Подкидыш, я провел одинокие детство и юность. Вор, я считал свое ремесло несравненным. Я называл себя чудовищным исключением. В самом деле, моя воровская деятельность и воровское призвание были связаны с моим гомосексуализмом, которому я обязан своим неповторимым одиночеством. Когда я убедился, что воровством занимаются многие, мое удивление не знало предела. Я угодил в болото банальности. Чтобы выбраться из него, мне оставалось лишь воспеть мой воровской удел и сделать его желанным. В этом усмотрели причуду, над которой насмехались глупцы. Кто-то считает меня скверным вором? Ну и что? Слово «вор» обозначает человека, основное занятие которого воровство. Оно уточняет и упрощает его суть, отсекая — в рамках этого звания — все прочие свойства. Поэзия заключается в предельном осознании человеком своего воровского статуса. Возможно, осознание любого другого качества, которое целиком вас поглощает, тоже приводит к поэзии. Однако я доволен, что понимание моей необычности носит название антиобщественного явления — воровства.
Безусловно, преступник, который гордится собой, обязан своей необычностью обществу, но, должно быть, она всегда была ему свойственна, раз общество разглядело ее и вменило это ему в вину. Я решил противопоставить себя обществу, но оно меня осудило, карая во мне не столько реального вора, сколько неумолимого недруга, грозившего ему своим одиноким умом. Итак, само общество таило в себе странность, которая оборачивается против него, вонзая ему нож в живот, вызывает угрызения совести или тревогу, становится раной, через которую вытекает его кровь, которую оно не решается проливать. Коль скоро я не могу рассчитывать на самую блестящую участь, пусть она будет самой презренной, но отнюдь не во имя бесплодного одиночества, а ради того, чтобы извлечь из столь редкого материала невиданное произведение.
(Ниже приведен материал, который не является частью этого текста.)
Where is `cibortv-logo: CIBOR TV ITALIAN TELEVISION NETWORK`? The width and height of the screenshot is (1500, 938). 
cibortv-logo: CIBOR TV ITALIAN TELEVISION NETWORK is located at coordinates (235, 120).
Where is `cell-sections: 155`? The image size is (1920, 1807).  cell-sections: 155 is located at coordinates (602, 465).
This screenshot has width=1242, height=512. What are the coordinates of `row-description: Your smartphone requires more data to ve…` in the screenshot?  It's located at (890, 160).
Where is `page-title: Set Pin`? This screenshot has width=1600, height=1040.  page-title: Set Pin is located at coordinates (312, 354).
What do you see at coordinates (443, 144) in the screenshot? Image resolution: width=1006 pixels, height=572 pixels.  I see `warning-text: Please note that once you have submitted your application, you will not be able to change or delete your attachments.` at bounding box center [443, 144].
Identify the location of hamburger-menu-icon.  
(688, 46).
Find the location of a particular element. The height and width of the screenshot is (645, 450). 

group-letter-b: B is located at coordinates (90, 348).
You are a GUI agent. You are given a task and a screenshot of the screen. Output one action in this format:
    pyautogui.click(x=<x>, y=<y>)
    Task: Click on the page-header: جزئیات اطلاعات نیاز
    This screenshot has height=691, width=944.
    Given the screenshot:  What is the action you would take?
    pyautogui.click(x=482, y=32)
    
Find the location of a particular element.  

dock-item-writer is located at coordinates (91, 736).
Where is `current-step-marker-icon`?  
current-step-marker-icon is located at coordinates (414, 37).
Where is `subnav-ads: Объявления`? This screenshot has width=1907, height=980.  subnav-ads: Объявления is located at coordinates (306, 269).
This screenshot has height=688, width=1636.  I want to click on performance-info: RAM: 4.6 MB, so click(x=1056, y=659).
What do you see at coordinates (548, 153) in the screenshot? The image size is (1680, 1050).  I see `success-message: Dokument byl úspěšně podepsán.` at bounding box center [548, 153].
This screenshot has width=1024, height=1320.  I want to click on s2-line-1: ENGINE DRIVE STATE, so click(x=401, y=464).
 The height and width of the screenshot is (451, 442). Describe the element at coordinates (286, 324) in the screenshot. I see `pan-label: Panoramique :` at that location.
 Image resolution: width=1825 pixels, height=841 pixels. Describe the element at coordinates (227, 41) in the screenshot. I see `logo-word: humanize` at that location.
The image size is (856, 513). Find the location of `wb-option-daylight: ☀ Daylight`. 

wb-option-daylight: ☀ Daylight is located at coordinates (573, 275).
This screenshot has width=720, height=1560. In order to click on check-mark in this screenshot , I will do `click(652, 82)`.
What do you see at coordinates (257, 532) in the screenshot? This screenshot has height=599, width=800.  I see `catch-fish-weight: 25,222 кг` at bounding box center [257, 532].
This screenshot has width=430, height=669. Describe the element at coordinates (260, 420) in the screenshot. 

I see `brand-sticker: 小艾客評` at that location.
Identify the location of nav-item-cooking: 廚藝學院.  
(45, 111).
Как-то раз я встретил Ги не на Монмартре или Елисейских полях, а в Сент-Уане. Он был одет в лохмотья и весь зарос грязью. Ги одиноко стоял среди покупателей, еще более бедных и грязных, чем торговцы, пытаясь продать пару простыней, вероятно украденных из гостиничного номера. (Я часто таскал с собой вещи, которые делали нелепыми мою фигуру и походку: книги под мышкой, сковывавшие движения рук, простыни или покрывала, намотанные на талию и превращавшие меня в толстяка, зонтики в штанинах, медали в рукаве…) Он был печален. Меня сопровождал Жава. Мы сразу же узнали друг друга. Я сказал:
— Это ты, Ги?
Я не знаю, что было написано на моем лице, но выражение его лица стало ужасным.